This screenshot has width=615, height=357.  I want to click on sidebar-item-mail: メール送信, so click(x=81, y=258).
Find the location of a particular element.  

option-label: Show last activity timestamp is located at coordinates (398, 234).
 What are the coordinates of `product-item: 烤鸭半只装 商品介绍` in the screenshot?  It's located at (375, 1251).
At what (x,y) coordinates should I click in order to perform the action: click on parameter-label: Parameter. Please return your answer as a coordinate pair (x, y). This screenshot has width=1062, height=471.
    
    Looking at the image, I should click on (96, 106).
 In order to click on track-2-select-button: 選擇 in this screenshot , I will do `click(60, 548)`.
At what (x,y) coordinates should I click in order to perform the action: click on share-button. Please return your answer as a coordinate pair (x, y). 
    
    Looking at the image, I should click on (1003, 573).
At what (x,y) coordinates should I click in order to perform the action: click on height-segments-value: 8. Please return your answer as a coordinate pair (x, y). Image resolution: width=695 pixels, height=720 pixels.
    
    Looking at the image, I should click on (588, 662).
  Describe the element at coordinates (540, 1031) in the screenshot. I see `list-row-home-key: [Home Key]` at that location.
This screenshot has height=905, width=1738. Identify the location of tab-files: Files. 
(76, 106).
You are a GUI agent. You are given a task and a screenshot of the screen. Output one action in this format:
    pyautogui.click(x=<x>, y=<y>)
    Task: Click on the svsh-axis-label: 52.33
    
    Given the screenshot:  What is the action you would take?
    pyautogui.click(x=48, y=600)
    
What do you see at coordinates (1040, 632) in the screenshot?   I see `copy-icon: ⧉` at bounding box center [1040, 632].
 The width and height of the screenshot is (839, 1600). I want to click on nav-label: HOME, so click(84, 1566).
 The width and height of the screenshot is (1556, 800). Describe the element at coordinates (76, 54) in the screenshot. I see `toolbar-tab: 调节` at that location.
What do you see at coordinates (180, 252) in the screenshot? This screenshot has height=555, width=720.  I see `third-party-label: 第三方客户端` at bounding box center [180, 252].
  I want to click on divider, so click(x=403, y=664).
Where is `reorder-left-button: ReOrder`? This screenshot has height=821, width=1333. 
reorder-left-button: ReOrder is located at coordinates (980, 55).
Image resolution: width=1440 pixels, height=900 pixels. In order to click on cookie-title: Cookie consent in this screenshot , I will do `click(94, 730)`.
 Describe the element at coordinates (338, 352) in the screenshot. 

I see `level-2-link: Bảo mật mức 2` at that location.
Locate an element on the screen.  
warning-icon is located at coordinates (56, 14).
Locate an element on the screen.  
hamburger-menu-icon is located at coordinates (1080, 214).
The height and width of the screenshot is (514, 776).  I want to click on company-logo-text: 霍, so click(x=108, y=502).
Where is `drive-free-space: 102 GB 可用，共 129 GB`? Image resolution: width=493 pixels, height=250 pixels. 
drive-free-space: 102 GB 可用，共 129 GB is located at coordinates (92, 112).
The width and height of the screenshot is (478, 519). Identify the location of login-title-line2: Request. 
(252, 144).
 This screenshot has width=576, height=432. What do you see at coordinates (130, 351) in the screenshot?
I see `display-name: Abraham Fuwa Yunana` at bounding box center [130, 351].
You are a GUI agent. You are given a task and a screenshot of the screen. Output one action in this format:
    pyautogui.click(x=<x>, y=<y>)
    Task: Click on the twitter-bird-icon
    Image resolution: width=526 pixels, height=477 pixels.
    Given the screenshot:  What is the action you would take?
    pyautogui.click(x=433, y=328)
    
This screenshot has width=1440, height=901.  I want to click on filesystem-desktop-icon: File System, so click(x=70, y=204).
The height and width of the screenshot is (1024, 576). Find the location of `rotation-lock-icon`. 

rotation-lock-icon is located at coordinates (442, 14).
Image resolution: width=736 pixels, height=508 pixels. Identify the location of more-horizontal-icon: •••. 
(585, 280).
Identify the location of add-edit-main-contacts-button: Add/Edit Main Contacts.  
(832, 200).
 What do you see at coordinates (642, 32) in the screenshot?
═══
- _WHAT THE TASK REQUIRES_: Copy all of the records above word for word, with every line in its original order.

- _YOUR SOLUTION_:
This screenshot has width=615, height=357.  I want to click on sidebar-item-mail: メール送信, so click(x=81, y=258).
Find the location of a particular element.  

option-label: Show last activity timestamp is located at coordinates (398, 234).
 What are the coordinates of `product-item: 烤鸭半只装 商品介绍` in the screenshot?  It's located at (375, 1251).
At what (x,y) coordinates should I click in order to perform the action: click on parameter-label: Parameter. Please return your answer as a coordinate pair (x, y). This screenshot has width=1062, height=471.
    
    Looking at the image, I should click on (96, 106).
 In order to click on track-2-select-button: 選擇 in this screenshot , I will do `click(60, 548)`.
At what (x,y) coordinates should I click in order to perform the action: click on share-button. Please return your answer as a coordinate pair (x, y). 
    
    Looking at the image, I should click on (1003, 573).
At what (x,y) coordinates should I click in order to perform the action: click on height-segments-value: 8. Please return your answer as a coordinate pair (x, y). Image resolution: width=695 pixels, height=720 pixels.
    
    Looking at the image, I should click on (588, 662).
  Describe the element at coordinates (540, 1031) in the screenshot. I see `list-row-home-key: [Home Key]` at that location.
This screenshot has height=905, width=1738. Identify the location of tab-files: Files. 
(76, 106).
You are a GUI agent. You are given a task and a screenshot of the screen. Output one action in this format:
    pyautogui.click(x=<x>, y=<y>)
    Task: Click on the svsh-axis-label: 52.33
    
    Given the screenshot:  What is the action you would take?
    pyautogui.click(x=48, y=600)
    
What do you see at coordinates (1040, 632) in the screenshot?   I see `copy-icon: ⧉` at bounding box center [1040, 632].
 The width and height of the screenshot is (839, 1600). I want to click on nav-label: HOME, so click(84, 1566).
 The width and height of the screenshot is (1556, 800). Describe the element at coordinates (76, 54) in the screenshot. I see `toolbar-tab: 调节` at that location.
What do you see at coordinates (180, 252) in the screenshot? This screenshot has height=555, width=720.  I see `third-party-label: 第三方客户端` at bounding box center [180, 252].
  I want to click on divider, so click(x=403, y=664).
Where is `reorder-left-button: ReOrder`? This screenshot has height=821, width=1333. 
reorder-left-button: ReOrder is located at coordinates (980, 55).
Image resolution: width=1440 pixels, height=900 pixels. In order to click on cookie-title: Cookie consent in this screenshot , I will do `click(94, 730)`.
 Describe the element at coordinates (338, 352) in the screenshot. 

I see `level-2-link: Bảo mật mức 2` at that location.
Locate an element on the screen.  
warning-icon is located at coordinates (56, 14).
Locate an element on the screen.  
hamburger-menu-icon is located at coordinates (1080, 214).
The height and width of the screenshot is (514, 776).  I want to click on company-logo-text: 霍, so click(x=108, y=502).
Where is `drive-free-space: 102 GB 可用，共 129 GB`? Image resolution: width=493 pixels, height=250 pixels. 
drive-free-space: 102 GB 可用，共 129 GB is located at coordinates (92, 112).
The width and height of the screenshot is (478, 519). Identify the location of login-title-line2: Request. 
(252, 144).
 This screenshot has width=576, height=432. What do you see at coordinates (130, 351) in the screenshot?
I see `display-name: Abraham Fuwa Yunana` at bounding box center [130, 351].
You are a GUI agent. You are given a task and a screenshot of the screen. Output one action in this format:
    pyautogui.click(x=<x>, y=<y>)
    Task: Click on the twitter-bird-icon
    Image resolution: width=526 pixels, height=477 pixels.
    Given the screenshot:  What is the action you would take?
    pyautogui.click(x=433, y=328)
    
This screenshot has width=1440, height=901.  I want to click on filesystem-desktop-icon: File System, so click(x=70, y=204).
The height and width of the screenshot is (1024, 576). Find the location of `rotation-lock-icon`. 

rotation-lock-icon is located at coordinates (442, 14).
Image resolution: width=736 pixels, height=508 pixels. Identify the location of more-horizontal-icon: •••. 
(585, 280).
Identify the location of add-edit-main-contacts-button: Add/Edit Main Contacts.  
(832, 200).
 What do you see at coordinates (642, 32) in the screenshot?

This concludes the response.